Seattle Woman's Daughter, Son-In-Law Killed -- Flight Attendant From Camano Island Also On Plane

Hazel Charland said her daughter wrote her every few days, and Charland saved all the letters.

So when another one arrived yesterday, the North Seattle woman said she didn't think too much of it.

Little did she know her daughter's two-page letter - detailing her upcoming trip to Paris and Belgium - would be the last.

By early afternoon, it was confirmed. Charland's daughter, Eleanor Johnson, 50, and son-in-law Leonard Johnson, 53, of Springfield, Va., were on TWA Flight 800, which exploded and crashed Wednesday.
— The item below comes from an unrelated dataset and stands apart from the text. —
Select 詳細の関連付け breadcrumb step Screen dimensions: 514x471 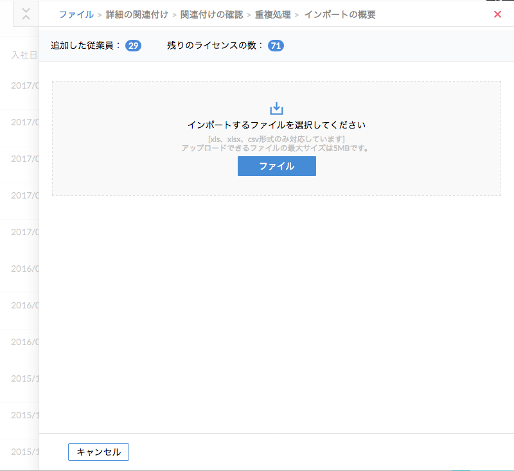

Leonard Johnson, raised in Bellevue, and Eleanor Johnson, raised in Seattle, graduated from the University of Washington and returned to Seattle often.

"She just mailed it before she left," Charland, 84, said yesterday, holding the letter. "I feel like I have not absorbed the full fact that I have lost my daughter."
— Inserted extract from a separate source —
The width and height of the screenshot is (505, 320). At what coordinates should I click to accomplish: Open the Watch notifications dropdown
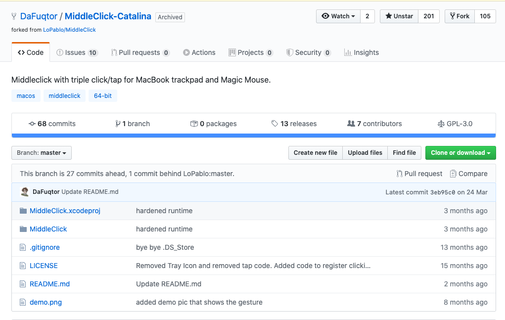coord(338,16)
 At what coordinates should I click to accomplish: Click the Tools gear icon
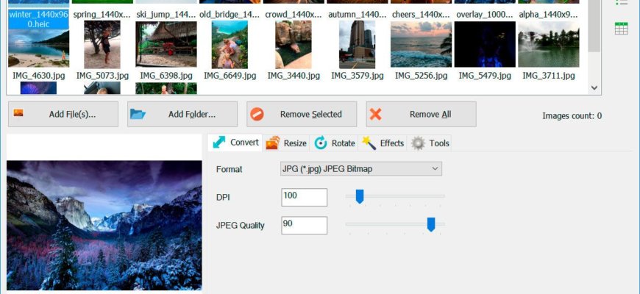[x=418, y=143]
The letter details how the couple, who had just celebrated their 30th wedding anniversary, were traveling to Paris for a few days before going to Brugge, Belgium, for an annual NATO conference.

Leonard Johnson, a civilian mechanical engineer for the Army at Fort Belvoir, Va., attended the conference every year. This time, Eleanor, recently retired as vice president of an editing firm, joined him.

When news of the crash broke Wednesday night, Charland and her husband, Ernest, didn't worry, they said.

They were certain the two would have flown out of Washington, D.C., not New York, where Flight 800 originated.

It wasn't until yesterday that the realization set in. First, Eleanor and Leonard didn't call to say they were all right.Then Eleanor's sister called to say TWA had finally returned a call and confirmed the Johnsons were on the list of victims.

The Johnsons left two children, Eric, 25, and Christina, 21, and a city full of old friends, Charland said.

Camano woman on flight

Also aboard the plane was TWA flight attendant Sandra Meade, 42, of Camano Island.

Ron Nugent of Edmonds, also a TWA flight attendant, knew her well and was overwhelmed by the death of Meade and other crew members aboard the flight.

"I'm devastated; everyone who has been mentioned, I know all of them," he said.

Nugent said Meade worked extra shifts in order to pay for the A-frame home she bought on Camano Island two years ago. Meade, a native of Western Washington, lived in New York for some 20 years until moving to Camano, "which she just loved," he said.

Mackie Gidlos, one of her neighbors, said Meade's passion was gardening, and she had qualified to be a Master Gardener. She was highly independent, Gidlos said; "It didn't seem like she was afraid to try anything."

Nugent predicted that TWA flight attendants and other crew members, who select their routes by seniority, are going to try to avoid international flights for a while. "It makes you think," he added.